歯ブラシの生産量が日本一である大阪府八尾市のメーカー・多葉刷子(たばぶらし)工業所から、小型犬用の歯ブラシ『ミガケンデ』(1280円)が発売された。ヤギとウマの天然毛を使用した歯ブラシは、開発者自身のショッキングな体験がきっかけで完成した商品だった──。
『ミガケンデ』を開発したのは、大阪府八尾市で創業70年の歴史がある歯ブラシメーカー・多葉刷子工業所だ。
開発のきっかけとなったのは、同社の代表を務める多葉宣宏さんの妻の実家でかわいがられていたトイプードルだという。高齢だったトイプードルの口臭が気になった義母が、ある日、歯石を取ってもらおうと動物病院に連れていった。

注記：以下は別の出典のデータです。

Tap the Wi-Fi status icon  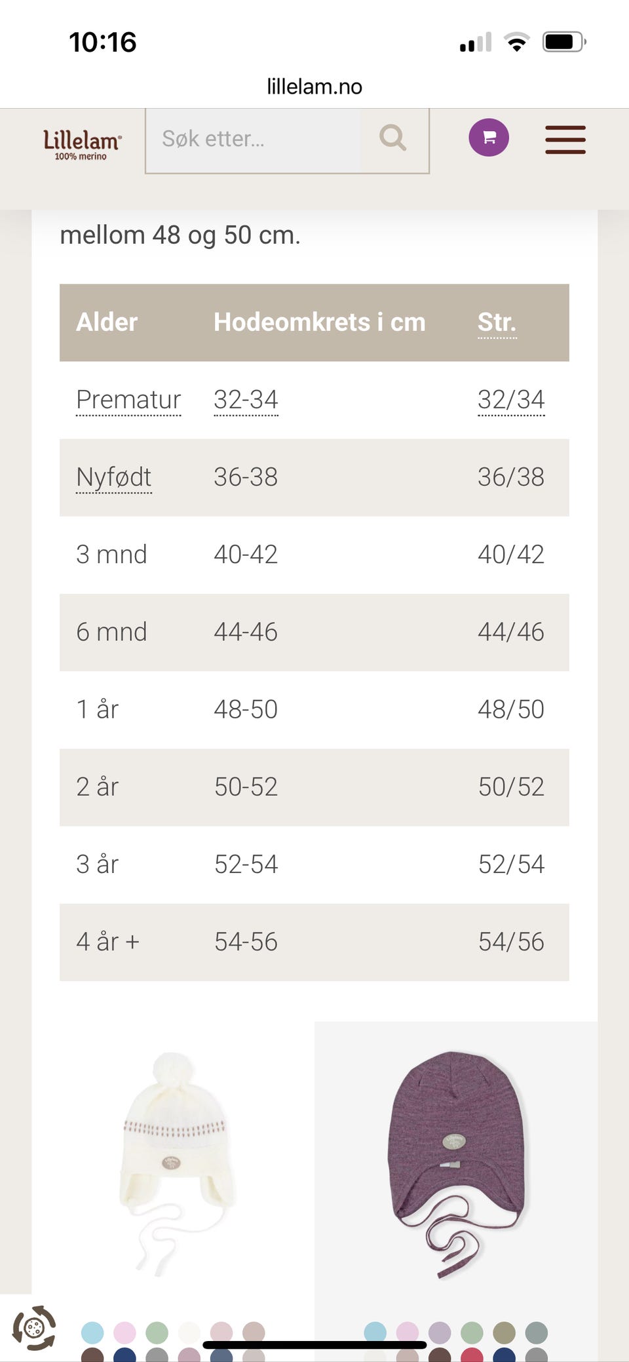point(516,43)
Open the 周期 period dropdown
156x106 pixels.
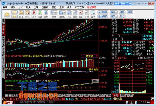click(54, 13)
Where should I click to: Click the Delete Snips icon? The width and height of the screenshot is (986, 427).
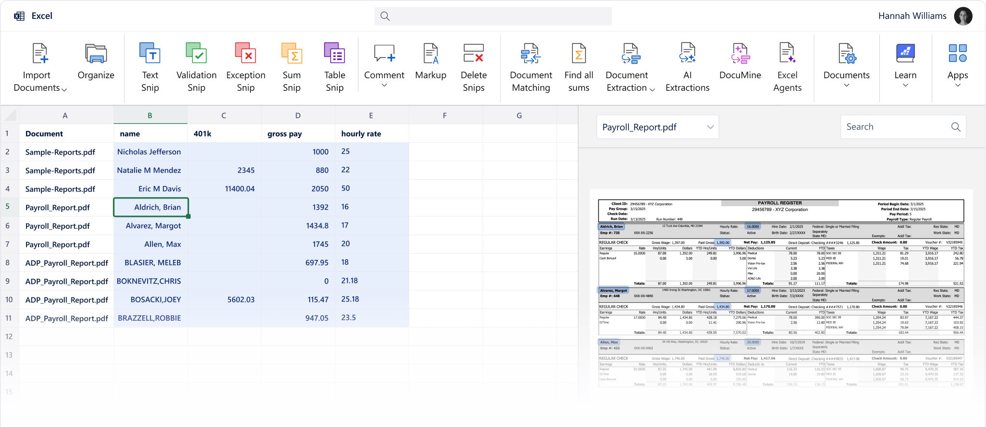473,53
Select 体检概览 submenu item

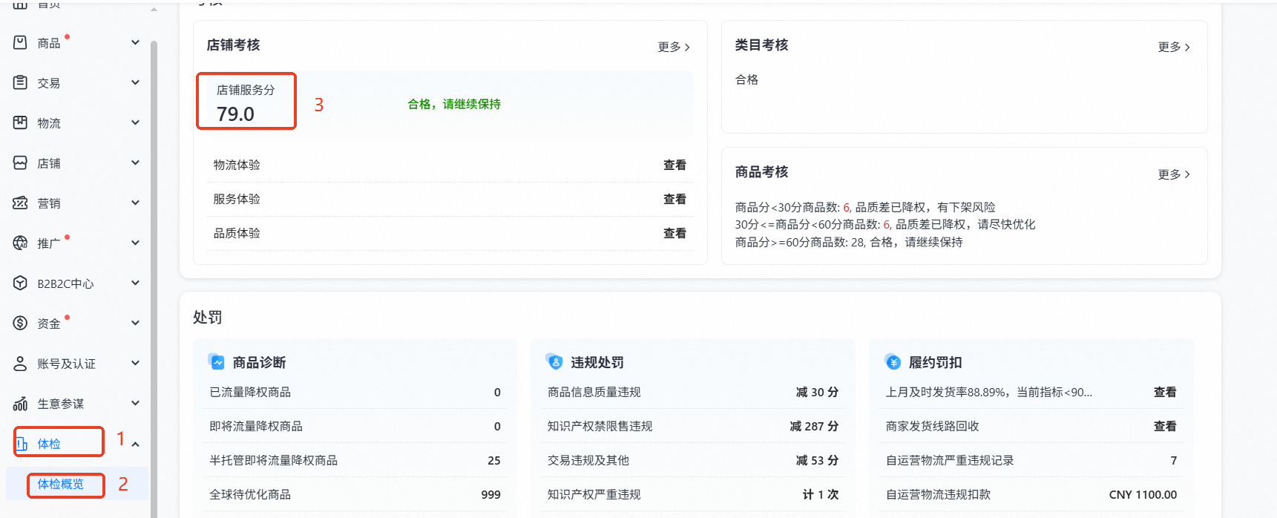[61, 484]
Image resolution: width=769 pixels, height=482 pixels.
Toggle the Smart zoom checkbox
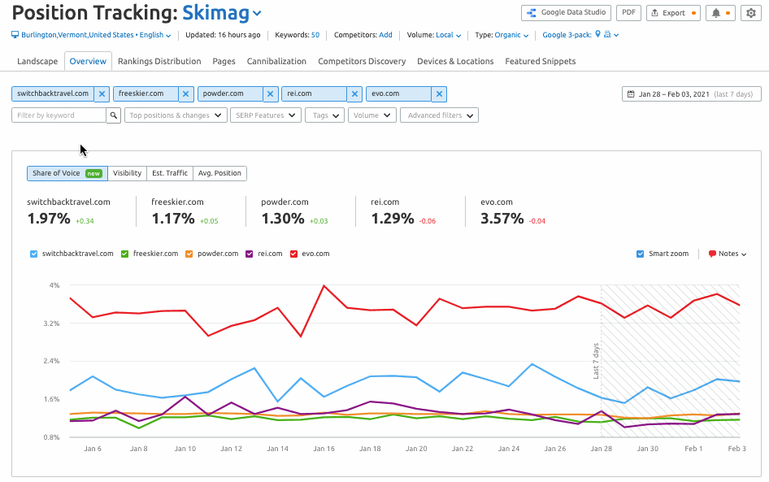(x=641, y=254)
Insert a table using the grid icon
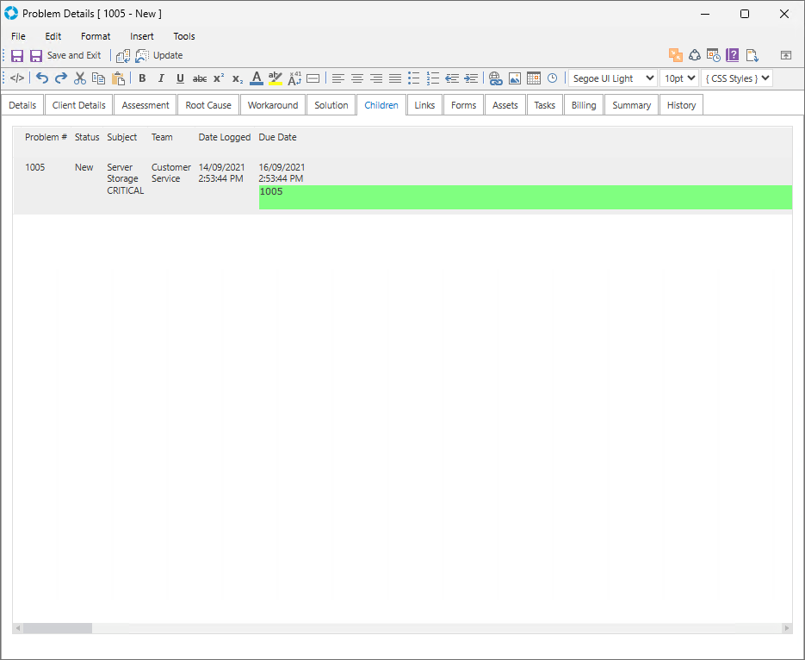The height and width of the screenshot is (660, 805). (534, 78)
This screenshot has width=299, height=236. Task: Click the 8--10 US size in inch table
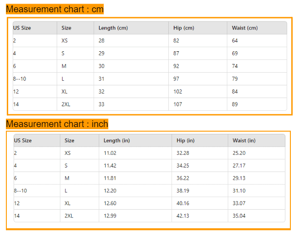(20, 191)
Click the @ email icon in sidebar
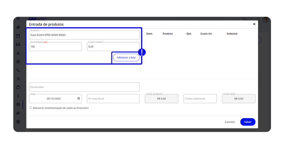 (18, 61)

犬の歯の治療は全身麻酔をしなくてはならず、麻酔をした上で歯石取りをしてもらったところ、歯が2本抜けてしまった。歯の治療をするのに全身麻酔をしなくてはいけないということに、多葉さんは驚いた。
それ以来、犬の歯に意識が向くようになり、調べてみると、犬の歯周病リスクは寿命にもかかわることがわかった。
愛犬といつまでも楽しく暮らすために、人間と同様、犬も歯磨きで歯周病を予防することはできないか? そう考えた多葉さんは、2018年10月に犬用の歯ブラシの開発をスタートした。
まずは犬の健康の専門家である獣医師に相談しようと思い、動物病院を何軒も訪ねた。しかし、多くの獣医師は歯磨きは重要だと考えるものの、現実的には犬は歯ブラシを嫌がり、なかなか磨くことができないため、具体的な話は進まなかった。